Ultimately, getting experience with both winning and losing trades is the best way to trade and thrive as a trader in the long term, especially since as noted above, you cannot “get lucky” with forex the way you possibly can on the stock market.
The Best Strategy Is To Copy What Worked For Others
Every forex trader is running their own race and will be developing and adapting their strategy based on their account, budget, targets, risk tolerance and level of experience with the currency pairs they are trading.
This means that whilst there’s a lot of advice out there, most of it will at best be only partially applicable to your situation, much like how you cannot get advice for running a marathon from either someone who jogs casually or from someone training for a sprint event.
A strategy that worked for someone else is very unlikely to work wholesale for you.

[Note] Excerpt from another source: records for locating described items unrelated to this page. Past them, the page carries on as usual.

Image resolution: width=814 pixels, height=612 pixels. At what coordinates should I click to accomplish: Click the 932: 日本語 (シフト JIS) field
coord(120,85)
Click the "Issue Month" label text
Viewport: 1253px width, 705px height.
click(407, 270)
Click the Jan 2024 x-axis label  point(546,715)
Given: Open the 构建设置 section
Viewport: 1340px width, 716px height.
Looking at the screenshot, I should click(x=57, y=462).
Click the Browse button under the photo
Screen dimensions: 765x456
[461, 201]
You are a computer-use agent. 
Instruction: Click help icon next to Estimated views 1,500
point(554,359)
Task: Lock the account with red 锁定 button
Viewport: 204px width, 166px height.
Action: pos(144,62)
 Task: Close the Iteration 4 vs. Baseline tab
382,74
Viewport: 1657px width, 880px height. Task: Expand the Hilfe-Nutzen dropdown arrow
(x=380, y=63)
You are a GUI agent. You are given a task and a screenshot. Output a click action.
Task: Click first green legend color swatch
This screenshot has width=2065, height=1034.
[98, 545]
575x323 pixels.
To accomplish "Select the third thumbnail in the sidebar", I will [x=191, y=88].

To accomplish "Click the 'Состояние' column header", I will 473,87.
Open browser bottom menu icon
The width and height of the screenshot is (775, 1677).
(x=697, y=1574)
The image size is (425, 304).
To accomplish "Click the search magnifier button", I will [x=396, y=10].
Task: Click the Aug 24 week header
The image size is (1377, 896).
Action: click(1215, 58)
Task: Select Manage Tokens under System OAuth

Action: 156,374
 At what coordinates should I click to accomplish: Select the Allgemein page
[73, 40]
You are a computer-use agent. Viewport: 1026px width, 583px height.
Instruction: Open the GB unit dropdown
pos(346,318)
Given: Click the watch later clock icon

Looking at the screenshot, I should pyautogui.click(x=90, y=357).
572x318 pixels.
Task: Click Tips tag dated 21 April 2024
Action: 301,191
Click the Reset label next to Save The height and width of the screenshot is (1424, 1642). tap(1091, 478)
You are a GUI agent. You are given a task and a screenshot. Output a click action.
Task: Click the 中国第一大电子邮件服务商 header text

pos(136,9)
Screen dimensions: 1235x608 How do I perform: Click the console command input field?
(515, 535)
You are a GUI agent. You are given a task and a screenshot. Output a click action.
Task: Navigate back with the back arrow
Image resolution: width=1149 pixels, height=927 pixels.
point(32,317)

Instead, what you should learn instead is skills that can be widely applied to a range of situations, such
as the right moment to stick with a strategy and when to adjust, as well as how to manage your risk and money properly.
Money Management Is Just Cutting Your Losses
Related to the above, money management is one of the most important sets of skills you need to develop as a trader in order to succeed, as it is not just about making great returns but also minimising losses in order to remain ahead of your target.
However, quite a few rookie traders will limit their money management to setting stop-loss orders and having a threshold before they cut their losses and sell their position. This is important but is far from the only way money management is important.
Money management is about focusing on how much relative to your total account you are risking on each individual trade, whether they need to hedge against each other or can be coordinated and how many trades you can have at your disposal at a single time.
Money management is the most important toolkit of skills to learn once you have gotten a start trading in forex, and many funding programmes will specifically be looking for how you manage your account and your risk in their initial tests, applications and simulations.
Making Money Is All That Matters
Depending on what type of trader you are, it can either be refreshing or frustrating when people talk about how ultimately all that matters is staying ahead of your targets and making money. This is not least because it isn’t true.
Whilst making good returns is obviously important, a disciplined trading approach that makes only modest gains will likely be more successful in the long term than a highly risky portfolio that makes a big gain once.